Exercise prompt: Copy the rows below, substituting "What is the position of" for every occurrence of "Where is" and leaving everything else unchanged.

--- Data listing ---

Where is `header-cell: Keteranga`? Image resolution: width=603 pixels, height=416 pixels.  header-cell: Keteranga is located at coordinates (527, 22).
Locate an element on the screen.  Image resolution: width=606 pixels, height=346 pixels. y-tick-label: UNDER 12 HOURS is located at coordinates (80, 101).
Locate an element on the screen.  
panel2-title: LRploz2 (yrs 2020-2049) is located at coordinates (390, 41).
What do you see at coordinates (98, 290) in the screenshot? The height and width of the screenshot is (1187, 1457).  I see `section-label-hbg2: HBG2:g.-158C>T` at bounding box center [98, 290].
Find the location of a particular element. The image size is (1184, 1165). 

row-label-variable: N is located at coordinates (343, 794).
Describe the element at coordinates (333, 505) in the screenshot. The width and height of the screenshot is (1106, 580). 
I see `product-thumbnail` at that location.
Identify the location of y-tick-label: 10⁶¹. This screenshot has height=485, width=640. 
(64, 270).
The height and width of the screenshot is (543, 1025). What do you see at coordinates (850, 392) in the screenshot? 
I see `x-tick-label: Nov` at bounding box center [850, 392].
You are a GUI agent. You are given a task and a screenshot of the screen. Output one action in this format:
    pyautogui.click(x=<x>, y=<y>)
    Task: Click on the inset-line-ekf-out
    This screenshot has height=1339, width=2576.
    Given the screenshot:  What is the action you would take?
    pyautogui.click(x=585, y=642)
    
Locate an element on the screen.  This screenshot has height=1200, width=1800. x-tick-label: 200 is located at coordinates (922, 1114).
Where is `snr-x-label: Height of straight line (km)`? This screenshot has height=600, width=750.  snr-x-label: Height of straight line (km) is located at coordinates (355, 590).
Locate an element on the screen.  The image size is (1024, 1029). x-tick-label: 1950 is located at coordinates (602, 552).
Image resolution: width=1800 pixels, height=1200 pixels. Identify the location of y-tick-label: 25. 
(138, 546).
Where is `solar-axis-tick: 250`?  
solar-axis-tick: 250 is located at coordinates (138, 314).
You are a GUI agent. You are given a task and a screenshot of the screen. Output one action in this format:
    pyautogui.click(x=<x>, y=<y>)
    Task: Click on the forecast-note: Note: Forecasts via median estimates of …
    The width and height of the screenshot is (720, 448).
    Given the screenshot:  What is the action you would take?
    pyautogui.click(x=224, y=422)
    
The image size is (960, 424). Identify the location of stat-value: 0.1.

---

Output of the exercise:
What is the position of `header-cell: Keteranga`? Image resolution: width=603 pixels, height=416 pixels.  header-cell: Keteranga is located at coordinates (527, 22).
Locate an element on the screen.  Image resolution: width=606 pixels, height=346 pixels. y-tick-label: UNDER 12 HOURS is located at coordinates (80, 101).
Locate an element on the screen.  
panel2-title: LRploz2 (yrs 2020-2049) is located at coordinates (390, 41).
What do you see at coordinates (98, 290) in the screenshot? The height and width of the screenshot is (1187, 1457).  I see `section-label-hbg2: HBG2:g.-158C>T` at bounding box center [98, 290].
Find the location of a particular element. The image size is (1184, 1165). 

row-label-variable: N is located at coordinates (343, 794).
Describe the element at coordinates (333, 505) in the screenshot. The width and height of the screenshot is (1106, 580). 
I see `product-thumbnail` at that location.
Identify the location of y-tick-label: 10⁶¹. This screenshot has height=485, width=640. 
(64, 270).
The height and width of the screenshot is (543, 1025). What do you see at coordinates (850, 392) in the screenshot? 
I see `x-tick-label: Nov` at bounding box center [850, 392].
You are a GUI agent. You are given a task and a screenshot of the screen. Output one action in this format:
    pyautogui.click(x=<x>, y=<y>)
    Task: Click on the inset-line-ekf-out
    This screenshot has height=1339, width=2576.
    Given the screenshot:  What is the action you would take?
    pyautogui.click(x=585, y=642)
    
Locate an element on the screen.  This screenshot has height=1200, width=1800. x-tick-label: 200 is located at coordinates (922, 1114).
What is the position of `snr-x-label: Height of straight line (km)`? This screenshot has height=600, width=750.  snr-x-label: Height of straight line (km) is located at coordinates (355, 590).
Locate an element on the screen.  The image size is (1024, 1029). x-tick-label: 1950 is located at coordinates (602, 552).
Image resolution: width=1800 pixels, height=1200 pixels. Identify the location of y-tick-label: 25. 
(138, 546).
What is the position of `solar-axis-tick: 250`?  
solar-axis-tick: 250 is located at coordinates (138, 314).
You are a GUI agent. You are given a task and a screenshot of the screen. Output one action in this format:
    pyautogui.click(x=<x>, y=<y>)
    Task: Click on the forecast-note: Note: Forecasts via median estimates of …
    The width and height of the screenshot is (720, 448).
    Given the screenshot:  What is the action you would take?
    pyautogui.click(x=224, y=422)
    
The image size is (960, 424). Identify the location of stat-value: 0.1.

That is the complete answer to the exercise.